Not lokynge what ye may do by mighte.
ye seruauntes applie your busines and arte
Doinge the same in singlenesse of harte.
ye husbandes loue your wyues and with them dwell
All bitternesse set aparte vsing wordes gentell.
ye wynes to your husbandes be obedient alwaie
[Page] For they are your heades and ye bounde to obeie
ye persons and vickers that haue cure and charge
Take hede to the same and [...]ou [...] not at large.
ye men of lawe in no wyse delaie
The cause of the poore but helpe what ye maie
ye that be craftes men vse no disceite
Geuing to all men tale measure and weighte.

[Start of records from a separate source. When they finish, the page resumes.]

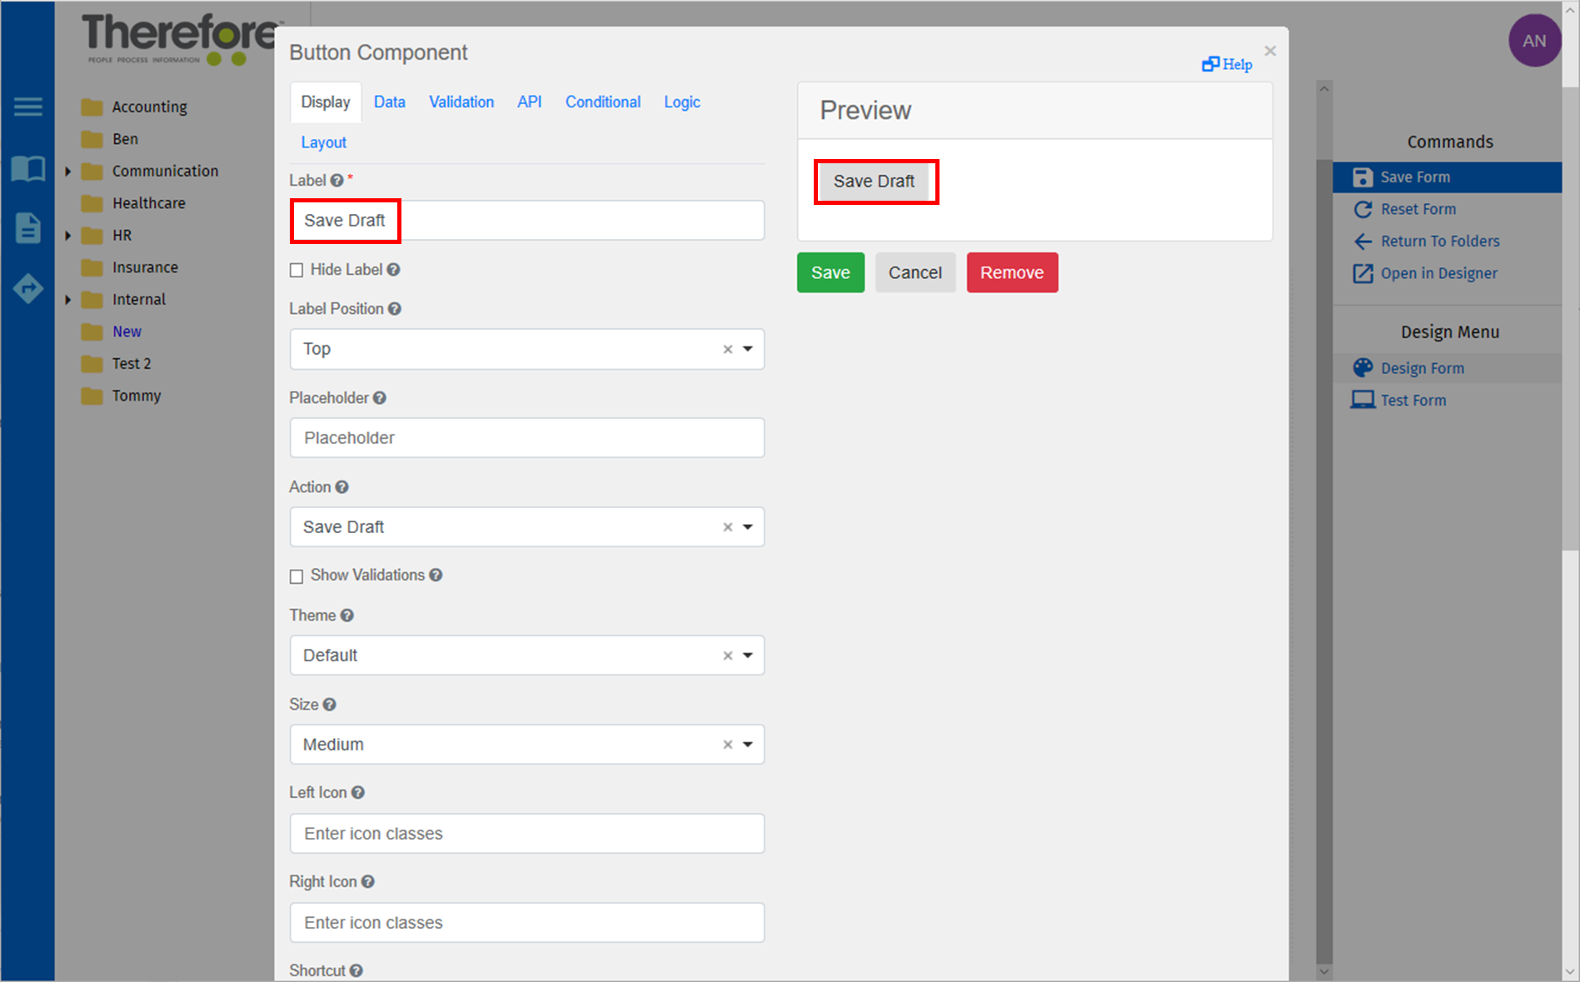Check the Show Validations option
This screenshot has height=982, width=1580.
tap(297, 576)
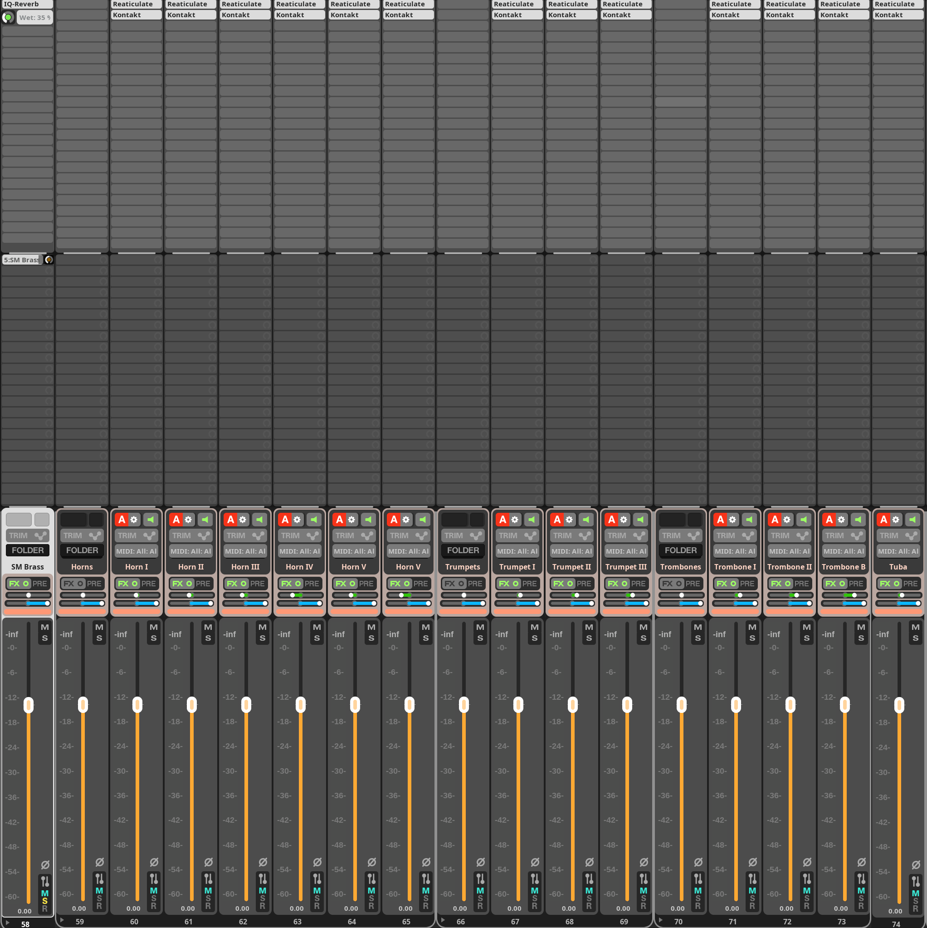The image size is (927, 928).
Task: Open the Kontakt FX slot on Trumpet III
Action: pyautogui.click(x=626, y=15)
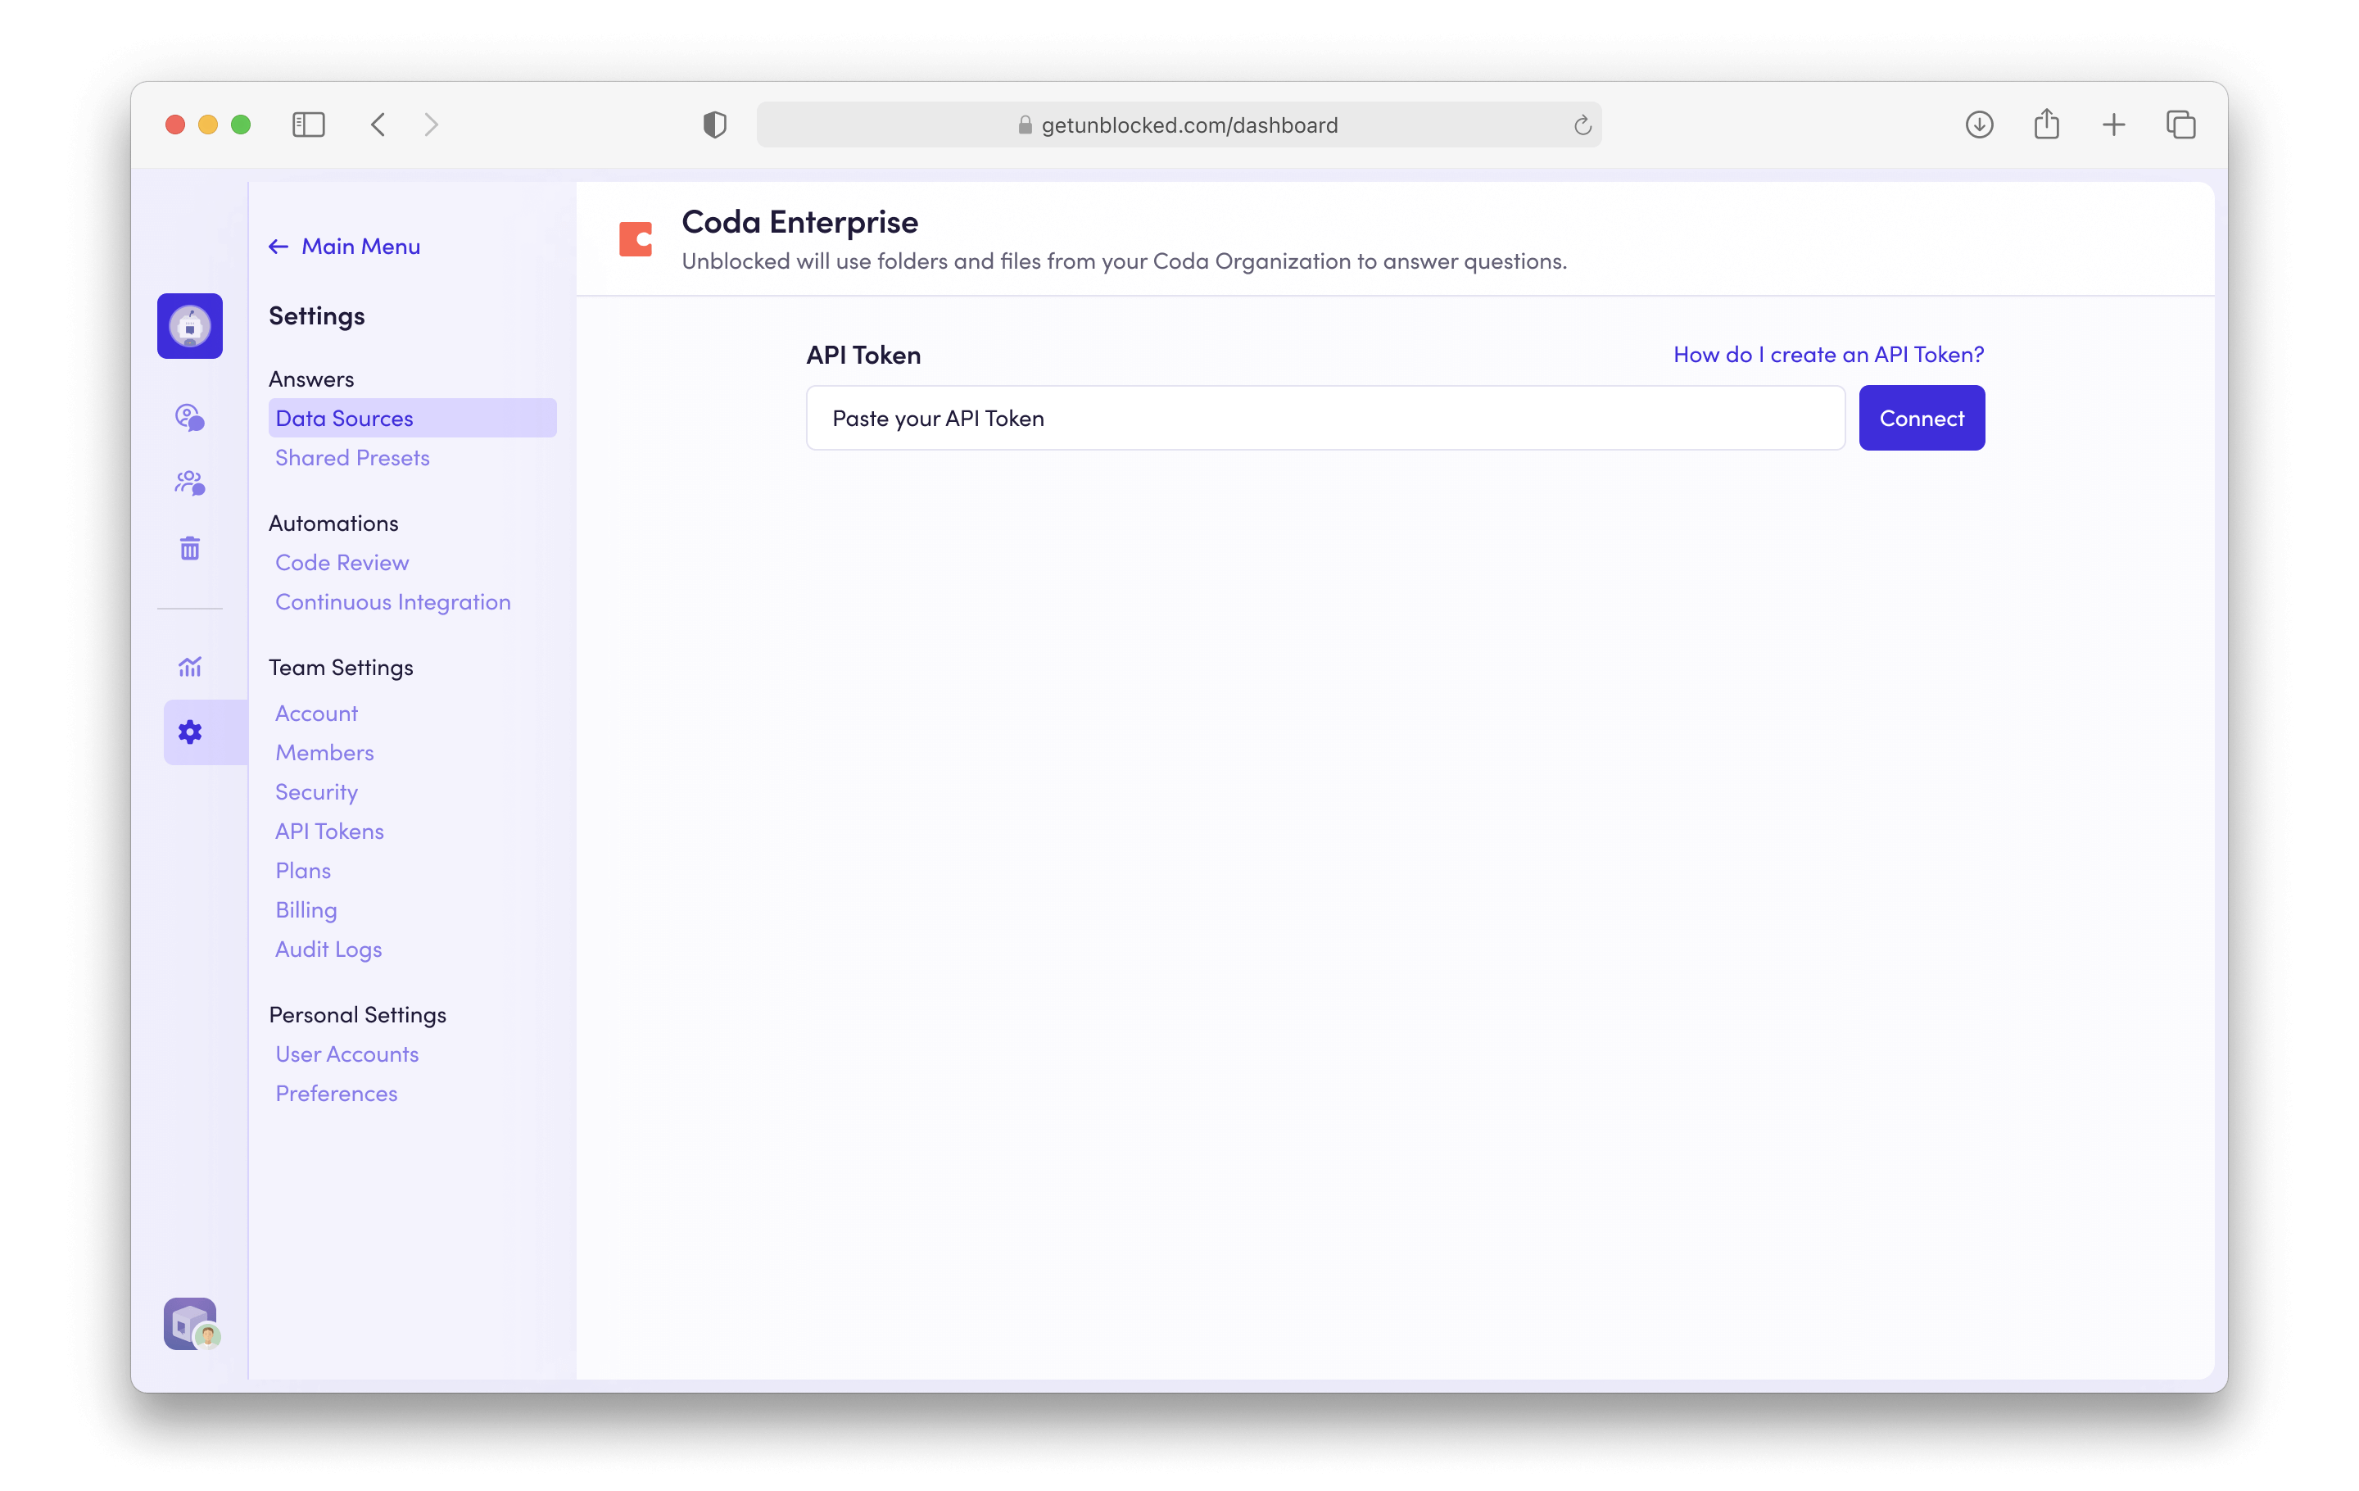Click the Connect button
The height and width of the screenshot is (1491, 2359).
1920,418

ye that be landlordes and haue housen to let
At reasonable rentes do them forth set.
ye merchauntes that vse the trade of merchandise
Vse lawfull wares and reasonable prise.
ye subiectes lyue ye in obedience and awe
Fearyng gods stroke and daunger of the lawe.
ye rych whom god hath goods vnto sente
Releue the poore and helpe the indigente.
ye that are poore with your state be contente
Not hauinge wherwith to lyue competente
ye magestrates the cause of the widdow and fatherles
[Page] Defende againste suche as shall them opresse
All ye that are called to any other office
Execute the same acordinge to iustice
Let eche here so liue in his vocacion
As maie his foule saue and profet his nacion
This graunting god that sitteth on hie
we shall here well lyue and after well die
Famam virtutis m [...]s
Abolire nequit
ꝙ. F. S.

¶ Im printed at London in Paules Churchyearde. By william Seare [...].